All of the entries below need to be repeated exactly.

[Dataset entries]
━━━━━━━━━━
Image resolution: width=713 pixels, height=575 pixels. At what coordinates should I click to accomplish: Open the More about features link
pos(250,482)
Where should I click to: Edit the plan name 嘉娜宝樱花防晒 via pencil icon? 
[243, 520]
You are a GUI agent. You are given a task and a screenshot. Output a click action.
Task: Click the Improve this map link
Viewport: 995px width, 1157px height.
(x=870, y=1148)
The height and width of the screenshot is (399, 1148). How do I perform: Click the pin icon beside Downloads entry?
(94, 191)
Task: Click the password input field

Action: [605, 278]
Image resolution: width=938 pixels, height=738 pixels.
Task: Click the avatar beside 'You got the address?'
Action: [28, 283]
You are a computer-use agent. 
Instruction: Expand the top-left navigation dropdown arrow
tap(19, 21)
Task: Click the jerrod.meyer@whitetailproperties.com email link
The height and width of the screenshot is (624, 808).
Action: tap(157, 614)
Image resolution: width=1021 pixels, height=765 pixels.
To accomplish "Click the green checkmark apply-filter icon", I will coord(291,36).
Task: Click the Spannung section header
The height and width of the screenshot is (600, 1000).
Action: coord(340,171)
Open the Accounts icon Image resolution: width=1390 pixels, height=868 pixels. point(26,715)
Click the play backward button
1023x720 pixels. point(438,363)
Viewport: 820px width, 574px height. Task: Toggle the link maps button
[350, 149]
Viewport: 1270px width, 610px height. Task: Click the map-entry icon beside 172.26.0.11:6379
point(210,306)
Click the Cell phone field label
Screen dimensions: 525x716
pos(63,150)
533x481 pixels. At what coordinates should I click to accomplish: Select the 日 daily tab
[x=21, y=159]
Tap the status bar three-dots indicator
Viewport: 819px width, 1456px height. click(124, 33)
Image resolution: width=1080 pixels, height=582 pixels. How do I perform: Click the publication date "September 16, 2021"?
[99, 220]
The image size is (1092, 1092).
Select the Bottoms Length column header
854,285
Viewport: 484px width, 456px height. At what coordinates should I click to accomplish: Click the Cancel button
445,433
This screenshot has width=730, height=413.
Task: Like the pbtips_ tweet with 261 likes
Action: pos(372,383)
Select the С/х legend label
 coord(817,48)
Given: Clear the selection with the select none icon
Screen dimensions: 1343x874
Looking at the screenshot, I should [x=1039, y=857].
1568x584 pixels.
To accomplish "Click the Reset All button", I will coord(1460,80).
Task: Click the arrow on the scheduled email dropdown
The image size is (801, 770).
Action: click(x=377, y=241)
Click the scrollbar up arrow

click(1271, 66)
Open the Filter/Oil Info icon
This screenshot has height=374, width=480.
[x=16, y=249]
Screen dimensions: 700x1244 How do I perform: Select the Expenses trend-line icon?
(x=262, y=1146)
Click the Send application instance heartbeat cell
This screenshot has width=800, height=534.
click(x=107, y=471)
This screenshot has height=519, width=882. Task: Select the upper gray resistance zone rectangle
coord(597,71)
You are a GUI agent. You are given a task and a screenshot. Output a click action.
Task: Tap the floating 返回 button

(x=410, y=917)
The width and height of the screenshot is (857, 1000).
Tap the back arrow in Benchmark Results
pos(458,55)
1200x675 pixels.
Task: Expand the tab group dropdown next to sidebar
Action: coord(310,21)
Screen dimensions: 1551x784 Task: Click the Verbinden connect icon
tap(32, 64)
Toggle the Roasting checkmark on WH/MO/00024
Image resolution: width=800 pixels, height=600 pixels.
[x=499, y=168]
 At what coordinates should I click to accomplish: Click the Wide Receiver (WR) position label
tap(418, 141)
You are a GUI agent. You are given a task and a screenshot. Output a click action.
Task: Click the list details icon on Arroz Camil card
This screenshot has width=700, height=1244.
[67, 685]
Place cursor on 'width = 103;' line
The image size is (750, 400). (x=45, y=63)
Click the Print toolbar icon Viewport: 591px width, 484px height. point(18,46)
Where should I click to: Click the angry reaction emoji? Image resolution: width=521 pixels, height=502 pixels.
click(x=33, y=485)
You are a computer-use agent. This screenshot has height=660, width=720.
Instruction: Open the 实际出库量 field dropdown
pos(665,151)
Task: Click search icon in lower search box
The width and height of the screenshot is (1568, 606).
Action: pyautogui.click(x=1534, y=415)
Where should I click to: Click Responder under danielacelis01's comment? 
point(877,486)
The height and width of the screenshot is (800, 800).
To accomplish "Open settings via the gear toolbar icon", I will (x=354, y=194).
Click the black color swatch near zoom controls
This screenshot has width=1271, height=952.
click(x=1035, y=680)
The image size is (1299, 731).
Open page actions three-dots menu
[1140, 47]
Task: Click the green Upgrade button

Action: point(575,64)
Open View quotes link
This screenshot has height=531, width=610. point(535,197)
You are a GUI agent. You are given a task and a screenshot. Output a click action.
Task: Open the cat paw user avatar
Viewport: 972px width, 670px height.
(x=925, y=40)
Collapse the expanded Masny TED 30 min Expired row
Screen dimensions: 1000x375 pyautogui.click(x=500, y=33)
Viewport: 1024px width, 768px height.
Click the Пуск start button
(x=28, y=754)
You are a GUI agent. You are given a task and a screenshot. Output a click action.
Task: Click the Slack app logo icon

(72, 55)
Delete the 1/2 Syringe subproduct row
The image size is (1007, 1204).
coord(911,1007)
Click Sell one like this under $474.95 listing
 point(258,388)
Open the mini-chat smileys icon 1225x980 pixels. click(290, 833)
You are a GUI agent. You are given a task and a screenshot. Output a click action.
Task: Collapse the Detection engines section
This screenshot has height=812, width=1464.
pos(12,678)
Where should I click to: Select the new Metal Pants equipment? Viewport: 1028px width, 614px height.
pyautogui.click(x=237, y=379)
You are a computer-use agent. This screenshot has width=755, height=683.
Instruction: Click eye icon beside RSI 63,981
━━━━━━━━━━
▶ _The completed task_:
Image resolution: width=713 pixels, height=575 pixels. At what coordinates should I click to accomplish: Open the More about features link
pos(250,482)
Where should I click to: Edit the plan name 嘉娜宝樱花防晒 via pencil icon? 
[243, 520]
You are a GUI agent. You are given a task and a screenshot. Output a click action.
Task: Click the Improve this map link
Viewport: 995px width, 1157px height.
(x=870, y=1148)
The height and width of the screenshot is (399, 1148). How do I perform: Click the pin icon beside Downloads entry?
(94, 191)
Task: Click the password input field

Action: [605, 278]
Image resolution: width=938 pixels, height=738 pixels.
Task: Click the avatar beside 'You got the address?'
Action: [28, 283]
You are a computer-use agent. 
Instruction: Expand the top-left navigation dropdown arrow
tap(19, 21)
Task: Click the jerrod.meyer@whitetailproperties.com email link
The height and width of the screenshot is (624, 808).
Action: tap(157, 614)
Image resolution: width=1021 pixels, height=765 pixels.
To accomplish "Click the green checkmark apply-filter icon", I will coord(291,36).
Task: Click the Spannung section header
The height and width of the screenshot is (600, 1000).
Action: coord(340,171)
Open the Accounts icon Image resolution: width=1390 pixels, height=868 pixels. point(26,715)
Click the play backward button
1023x720 pixels. point(438,363)
Viewport: 820px width, 574px height. Task: Toggle the link maps button
[350, 149]
Viewport: 1270px width, 610px height. Task: Click the map-entry icon beside 172.26.0.11:6379
point(210,306)
Click the Cell phone field label
Screen dimensions: 525x716
pos(63,150)
533x481 pixels. At what coordinates should I click to accomplish: Select the 日 daily tab
[x=21, y=159]
Tap the status bar three-dots indicator
Viewport: 819px width, 1456px height. click(124, 33)
Image resolution: width=1080 pixels, height=582 pixels. How do I perform: Click the publication date "September 16, 2021"?
[99, 220]
The image size is (1092, 1092).
Select the Bottoms Length column header
854,285
Viewport: 484px width, 456px height. At what coordinates should I click to accomplish: Click the Cancel button
445,433
This screenshot has width=730, height=413.
Task: Like the pbtips_ tweet with 261 likes
Action: pos(372,383)
Select the С/х legend label
 coord(817,48)
Given: Clear the selection with the select none icon
Screen dimensions: 1343x874
Looking at the screenshot, I should [x=1039, y=857].
1568x584 pixels.
To accomplish "Click the Reset All button", I will coord(1460,80).
Task: Click the arrow on the scheduled email dropdown
The image size is (801, 770).
Action: click(x=377, y=241)
Click the scrollbar up arrow

click(1271, 66)
Open the Filter/Oil Info icon
This screenshot has height=374, width=480.
[x=16, y=249]
Screen dimensions: 700x1244 How do I perform: Select the Expenses trend-line icon?
(x=262, y=1146)
Click the Send application instance heartbeat cell
This screenshot has width=800, height=534.
click(x=107, y=471)
This screenshot has height=519, width=882. Task: Select the upper gray resistance zone rectangle
coord(597,71)
You are a GUI agent. You are given a task and a screenshot. Output a click action.
Task: Tap the floating 返回 button

(x=410, y=917)
The width and height of the screenshot is (857, 1000).
Tap the back arrow in Benchmark Results
pos(458,55)
1200x675 pixels.
Task: Expand the tab group dropdown next to sidebar
Action: coord(310,21)
Screen dimensions: 1551x784 Task: Click the Verbinden connect icon
tap(32, 64)
Toggle the Roasting checkmark on WH/MO/00024
Image resolution: width=800 pixels, height=600 pixels.
[x=499, y=168]
 At what coordinates should I click to accomplish: Click the Wide Receiver (WR) position label
tap(418, 141)
You are a GUI agent. You are given a task and a screenshot. Output a click action.
Task: Click the list details icon on Arroz Camil card
This screenshot has width=700, height=1244.
[67, 685]
Place cursor on 'width = 103;' line
The image size is (750, 400). (x=45, y=63)
Click the Print toolbar icon Viewport: 591px width, 484px height. point(18,46)
Where should I click to: Click the angry reaction emoji? Image resolution: width=521 pixels, height=502 pixels.
click(x=33, y=485)
You are a computer-use agent. This screenshot has height=660, width=720.
Instruction: Open the 实际出库量 field dropdown
pos(665,151)
Task: Click search icon in lower search box
The width and height of the screenshot is (1568, 606).
Action: pyautogui.click(x=1534, y=415)
Where should I click to: Click Responder under danielacelis01's comment? 
point(877,486)
The height and width of the screenshot is (800, 800).
To accomplish "Open settings via the gear toolbar icon", I will (x=354, y=194).
Click the black color swatch near zoom controls
This screenshot has width=1271, height=952.
click(x=1035, y=680)
The image size is (1299, 731).
Open page actions three-dots menu
[1140, 47]
Task: Click the green Upgrade button

Action: point(575,64)
Open View quotes link
This screenshot has height=531, width=610. point(535,197)
You are a GUI agent. You are given a task and a screenshot. Output a click action.
Task: Open the cat paw user avatar
Viewport: 972px width, 670px height.
(x=925, y=40)
Collapse the expanded Masny TED 30 min Expired row
Screen dimensions: 1000x375 pyautogui.click(x=500, y=33)
Viewport: 1024px width, 768px height.
Click the Пуск start button
(x=28, y=754)
You are a GUI agent. You are given a task and a screenshot. Output a click action.
Task: Click the Slack app logo icon

(72, 55)
Delete the 1/2 Syringe subproduct row
The image size is (1007, 1204).
coord(911,1007)
Click Sell one like this under $474.95 listing
 point(258,388)
Open the mini-chat smileys icon 1225x980 pixels. click(290, 833)
You are a GUI agent. You are given a task and a screenshot. Output a click action.
Task: Collapse the Detection engines section
This screenshot has height=812, width=1464.
pos(12,678)
Where should I click to: Select the new Metal Pants equipment? Viewport: 1028px width, 614px height.
pyautogui.click(x=237, y=379)
You are a computer-use agent. This screenshot has width=755, height=683.
Instruction: Click eye icon beside RSI 63,981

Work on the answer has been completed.